With every challenge we face in healthtech, I always come back to one truth: technology should enhance, instead of detract from, our lives. It should delight its users, not frustrate them. With user centered design and agile methodology, we designed CareAlign to do exactly that: prioritize agility and end-user happiness. During the pandemic, I am proud to say that within days, we created “bundles” within CareAlign to quickly bring newly developed, locally standardized COVID-19 protocols and workflows to the point of care. We developed COVID-19 specific lab filters, flags, and lists that allowed clinicians to quickly access information on their patients suspected to have or with COVID-19. As face-to-face interactions with infected patients were limited, clinicians found themselves constantly hunting for the hospital room phone numbers to call their patients. Again, CareAlign rose to the occasion by adding tap-to-call phone numbers to the application to improve the clinician-patient interaction. Even still, as we strive to maintain safe distances in the hospital, and in many instances need to handoff to each other remotely, CareAlign supports this seamlessly – something that can not be done adequately with paper. These features streamline how clinicians share information and care for patients as the pandemic unfolds.

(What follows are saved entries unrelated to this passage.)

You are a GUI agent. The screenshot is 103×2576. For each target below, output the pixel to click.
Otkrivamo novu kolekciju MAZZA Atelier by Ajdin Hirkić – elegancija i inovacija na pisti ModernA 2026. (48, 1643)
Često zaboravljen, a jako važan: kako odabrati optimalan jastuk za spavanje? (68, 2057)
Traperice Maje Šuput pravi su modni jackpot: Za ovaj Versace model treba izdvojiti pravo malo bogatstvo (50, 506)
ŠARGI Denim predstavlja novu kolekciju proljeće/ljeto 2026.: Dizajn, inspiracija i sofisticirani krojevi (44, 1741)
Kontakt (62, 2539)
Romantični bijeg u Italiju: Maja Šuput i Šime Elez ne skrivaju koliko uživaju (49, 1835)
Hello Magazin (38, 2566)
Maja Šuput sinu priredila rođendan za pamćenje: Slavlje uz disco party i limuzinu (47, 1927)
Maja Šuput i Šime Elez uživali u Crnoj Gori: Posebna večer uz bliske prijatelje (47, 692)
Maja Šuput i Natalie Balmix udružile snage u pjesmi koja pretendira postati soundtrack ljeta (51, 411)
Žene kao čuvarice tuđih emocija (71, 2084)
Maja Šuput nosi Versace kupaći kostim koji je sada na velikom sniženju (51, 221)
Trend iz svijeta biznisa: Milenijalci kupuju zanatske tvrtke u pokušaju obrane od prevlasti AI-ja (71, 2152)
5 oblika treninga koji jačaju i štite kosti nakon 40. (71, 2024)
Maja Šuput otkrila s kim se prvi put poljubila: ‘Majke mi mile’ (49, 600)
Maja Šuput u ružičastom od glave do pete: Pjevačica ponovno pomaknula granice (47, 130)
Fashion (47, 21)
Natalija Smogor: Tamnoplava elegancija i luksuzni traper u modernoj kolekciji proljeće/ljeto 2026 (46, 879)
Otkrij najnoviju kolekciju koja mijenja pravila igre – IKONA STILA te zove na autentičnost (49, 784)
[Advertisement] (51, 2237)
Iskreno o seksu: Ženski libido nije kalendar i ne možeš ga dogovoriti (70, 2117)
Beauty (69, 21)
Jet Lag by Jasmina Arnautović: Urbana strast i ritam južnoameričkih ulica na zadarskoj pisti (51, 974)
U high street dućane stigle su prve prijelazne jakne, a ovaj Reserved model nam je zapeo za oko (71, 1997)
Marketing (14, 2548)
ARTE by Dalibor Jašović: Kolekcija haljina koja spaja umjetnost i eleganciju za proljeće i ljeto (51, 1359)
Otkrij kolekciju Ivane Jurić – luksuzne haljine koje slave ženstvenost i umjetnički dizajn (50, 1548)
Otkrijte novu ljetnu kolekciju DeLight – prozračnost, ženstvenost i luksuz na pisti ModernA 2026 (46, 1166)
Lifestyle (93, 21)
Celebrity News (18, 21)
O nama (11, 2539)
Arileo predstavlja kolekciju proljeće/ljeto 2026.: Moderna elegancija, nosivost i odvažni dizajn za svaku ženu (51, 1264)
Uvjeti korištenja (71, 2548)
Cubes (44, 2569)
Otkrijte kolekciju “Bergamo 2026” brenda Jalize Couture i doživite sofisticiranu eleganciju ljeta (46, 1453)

When I switch from my physician hat to my CEO hat, I’m happy to see how our platform is able to improve billing for hospital systems – making CareAlign a win-win for clinicians and hospital administration (a goal EHRs have yet to meet).
We have proven that CareAlign can improve a hospital’s bottom line by better capturing diagnoses that would otherwise be lost on paper, and increasing an interdisciplinary approach to care. Further, CareAlign’s mobile interface is designed to eliminate the need to print paper lists, significantly reducing not only the cost of paper, but also toner, shredding and printer maintenance.
The thing I am most proud of however, is hearing users say that CareAlign has prevented errors in their practice, improved the quality of their work life, and saves them time…each and every day.
The problems we are solving are important to me because I have lived through them. And I continue to live through them. They are important to the entire CareAlign team because we know that supporting clinicians can improve healthcare for everyone…which includes all of our families and loved ones. They deserve the best care we can provide.